Vova Paukov: 3D artist interview

Vova Paukov

3d artist

3D artist Vova Paukov talks about translating Cedric Peyravernay’s artwork to 3D, sharing his character workflow and other inspirations!

Vova's ArtStation


Tell us a little bit about yourself: Who are you, what do you do, and where are you located?


I’m working as a full-time senior 3D artist at Jelly Button Games, a growing game studio based in the heart of Tel Aviv. We specialize in making casual games for mobile platforms.

As a 3D guy I’m working very closely with our concept artists and programmers. Each project we create takes time and research has to be made, restrictions and rules planning, testing, redoing, approving, and integration are all part of the process.

wasteland punk 3d model


What was the workflow behind your latest gallery image? Where did the idea come from?


In my last piece, Calille Case, I tried to nail down the real-time pipeline. By that I mean having a retopologized model, textured in Substance Painter and then rendered in Marmoset. I knew it before I even started. I love ray-trace renderers such as Arnold or V-Ray, and I'm definitely going to use their power in my future works.

I decided that my next project would be on the medium scale and in Marmoset, therefore the next step was to find the right reference and being. The moment I came across Cedric Peyravernay’s concept art it hit me with his emotional tension, and I immediately felt connected to it. I feel I related to Cedric’s style and aesthetic and found his art a well of inspiration.


What challenges did the image present? Did you learn something new?


The way I see it, every new project brings new challenges and pushes you toward new techniques and approaches. This allows you to improve your skills each time, while working on something new. In this specific work, the most challenging part was creating highly realistic skin and Marmoset Presentation.
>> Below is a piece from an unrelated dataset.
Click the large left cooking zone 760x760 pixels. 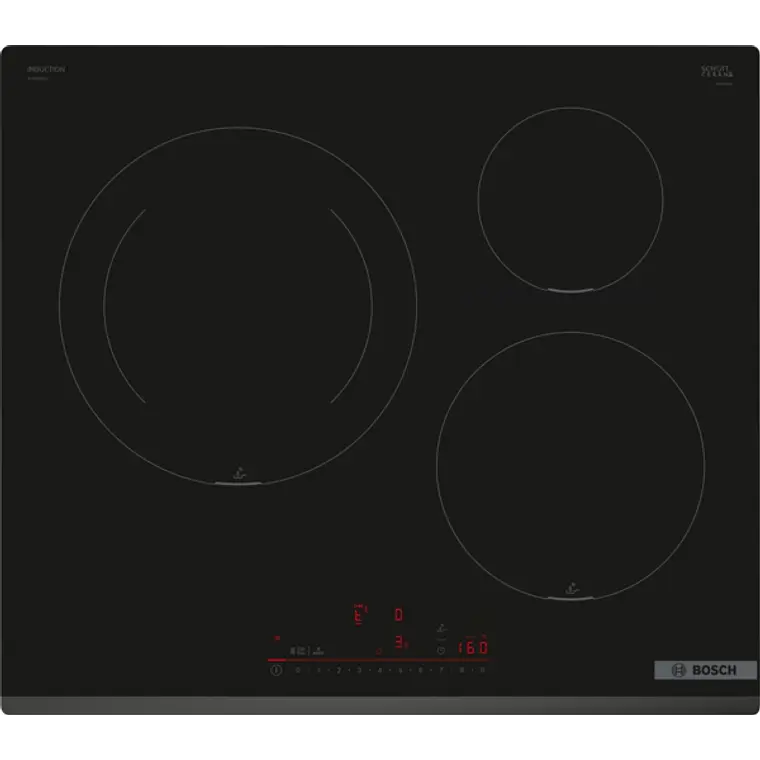coord(238,305)
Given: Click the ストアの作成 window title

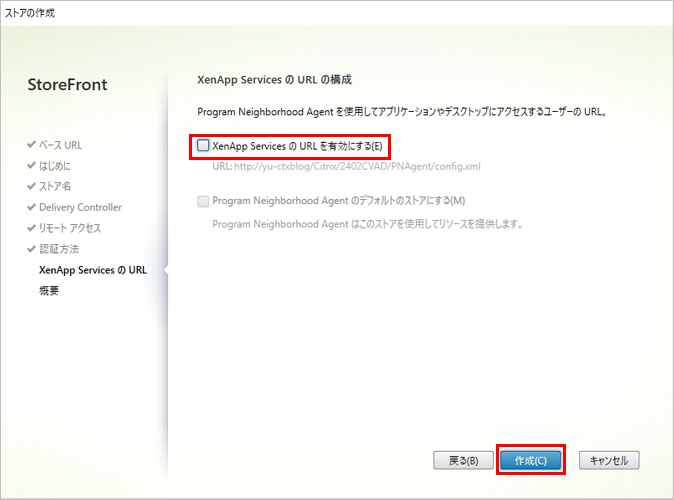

In the high-poly sculpt, I used maps as a base and a lot of hand sculpted layers on top. By using xyz maps I learned a lot about the process and this project was the best one to learn from and practice xyz workflow, because I had a small and crucial part to practice on – the face. Making it look right in Marmoset, by providing suitable maps, then setting up the shader, was another challenge I faced.

3d model rendering steps


Do you use any other software, either for work or personal projects?


In my career I have used many different softwares, so I’m familiar with different workflows. After years of practising, I have settled down with Maya and ZBrush as my main tools. Sometimes I use Marvelous Designer for the best tools it offers. Substance Painter is definitely going to be a part of my texturing tools.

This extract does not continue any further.